▶ _SOURCE TEXT_
......

[Robots] FW: Re: Correct URL, shlash at the end ?

2001-11-24 Thread Nick Arnett




-Original Message-
From: Sean 'Captain Napalm' Conner [mailto:[EMAIL PROTECTED]]
Sent: Friday, November 23, 2001 10:58 PM
To: [EMAIL PROTECTED]
Subject: Re: [Robots] Re: Correct URL, shlash at the end ?


It was thus said that the Great [EMAIL PROTECTED] once stated:
>
> If one crazy idea leads to another ...then if the above did get in the
> robots.txt spec then the web services could then edit that slash part of
> robots.txt file.  When the webservice config files holding that default
file
> list detected the change event the web admin is then asked if they wish to
> also update the robots.txt.
>
> "Update your robot.txt file in the [doc root] to include the change in the
> Slash: list?"
>
> The crazy task is so simple the web servers programers would fight to do
it
> just to be the first.

  And if so, it would be the first feature I would disable in the webserver
since in several cases the web configuration is managed not by hand but by
other automated processes (I part time admin one where new sites are batched
up and a new configuration file is generated at set times) and I do not want
the web server to hang because it's waiting for a `Yes' or `No' answer from
a human.  Having to manually type in a pass phrase for a secure webserver
(until such time as we found out you *could* start it without it asking) was
bad enough (and having to always be around an Internet enabled computer in
case I was paged).

  And second, it's not quite as simple as you make it out to be.  For
instance, in Apache, the directive that controls this is ``DirectoryIndex''
and it can appear in several different contexts, including virtual hosts
(which means for one virtual host, I can have it default to ``Welcome.html''
because that might have been the default for some other webserver the client
may have used), directories or even under control of the user in an
.htaccess file (which isn't necessarily read until needed).  It also doesn't
have to be a simple file---it could be specified as:

DirectoryIndex  index.html /defaults/hey-dummy.html

  Which means that if, in a directory, ``index.html'' isn't found, use the
one located at ``/defaults/hey-dummy.html'' (hey, I didn't even know you
could do that until just now 8-)

......

▶ _EXERCISE 1_
Extract from the robots.txt message the passage starting with "[Robots] FW: Re: Correct" and going on through "[Robots] Re: Correct URL, shlash at the end ?".
▶ _EXERCISE 2_
Answer these questions using the robots.txt message:
(a) Which Apache directive controls the default file list?
(b) What default file does the reply give as a possible setting for one virtual host?
(c) On what day and at what time was the reply sent?
▶ _EXERCISE 3_
Summarize the robots.txt message in two sentences.

▶ _GIVEN MATERIAL_
......

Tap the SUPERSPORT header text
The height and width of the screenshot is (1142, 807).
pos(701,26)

......

▶ _FULL RESPONSE 1_
[Robots] FW: Re: Correct URL, shlash at the end ?

2001-11-24 Thread Nick Arnett




-Original Message-
From: Sean 'Captain Napalm' Conner [mailto:[EMAIL PROTECTED]]
Sent: Friday, November 23, 2001 10:58 PM
To: [EMAIL PROTECTED]
Subject: Re: [Robots] Re: Correct URL, shlash at the end ?

▶ _FULL RESPONSE 2_
(a) DirectoryIndex
(b) Welcome.html
(c) Friday, November 23, 2001, at 10:58 PM

▶ _FULL RESPONSE 3_
The reply rejects the proposal that web servers prompt administrators to update a Slash: list in robots.txt, calling it the first feature the writer would disable, because automated processes often manage configuration and the server should not hang waiting for a human's yes or no. The writer also argues that the task is not simple: Apache's DirectoryIndex directive can appear in several contexts, including virtual hosts, directories and .htaccess files, and it need not name a single file.